Hello Tomas,
Thanks for these great measures.
> * 4 x CPU E5-4620 (2.2GHz)
4*8 = 32 cores / 64 threads.
> * 256GB of RAM
Wow!
> * 24x SSD on LSI 2208 controller (with 1GB BBWC)
Wow! RAID configuration ? The patch is designed to fix very big issues on
HDD, but it is good to see that the impact is good on SSD as well.
Is it possible to run tests with distinct table spaces on those many
disks?
> * shared_buffers=64GB
1/4 of the available memory.
> The pgbench was scale 60000, so ~750GB of data on disk,
*3 available memory, mostly on disk.
> or like this ("throttled"):
>
> pgbench -c 32 -j 8 -T 86400 -R 5000 -l --aggregate-interval=1 pgbench
>
> The reason for the throttling is that people generally don't run production
> databases 100% saturated, so it'd be sad to improve the 100% saturated case
> and hurt the common case by increasing latency.
Sure.
> The machine does ~8000 tps, so 5000 tps is ~60% of that.
Ok.
I would have suggested using the --latency-limit option to filter out very
slow queries, otherwise if the system is stuck it may catch up later, but
then this is not representative of "sustainable" performance.
When pgbench is running under a target rate, in both runs the transaction
distribution is expected to be the same, around 5000 tps, and the green
run looks pretty ok with respect to that. The magenta one shows that about
25% of the time, things are not good at all, and the higher figures just
show the catching up, which is not really interesting if you asked for a
web page and it is finally delivered 1 minutes later.
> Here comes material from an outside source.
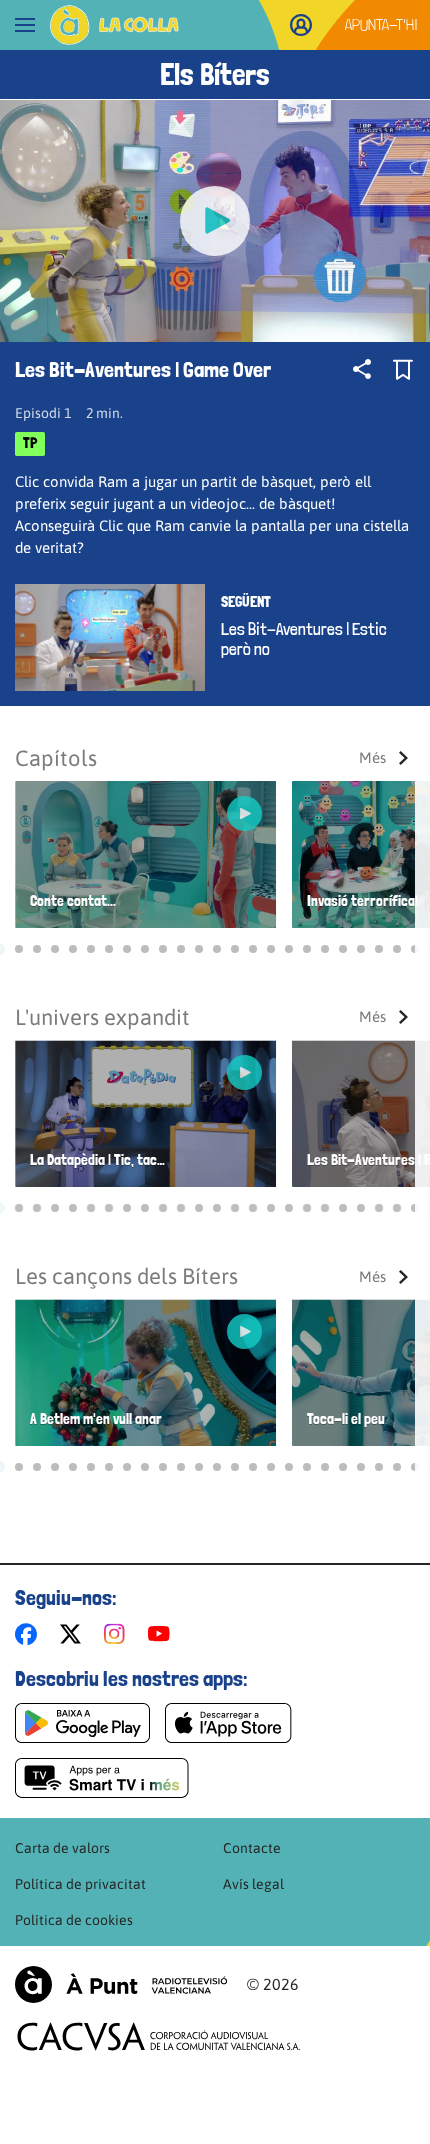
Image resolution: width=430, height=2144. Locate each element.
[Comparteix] (362, 369)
> * regular-tps.png (per-second TPS) [...]
Great curves!
> consistent. Originally there was ~10% of samples with ~2000 tps, but with the
> flushing you'd have to go to ~4600 tps. It's actually pretty difficult to
> determine this from the chart, because the curve got so steep and I had to
> check the data used to generate the charts.
>
> Similarly for the upper end, but I assume that's a consequence of the
> throttling not having to compensate for the "slow" seconds anymore.
Yep, but they should be filtered out, "sorry, too late", so that would
count as unresponsisveness, at least for a large class of applications.
Thanks a lot for there interesting tests!
--
Fabien.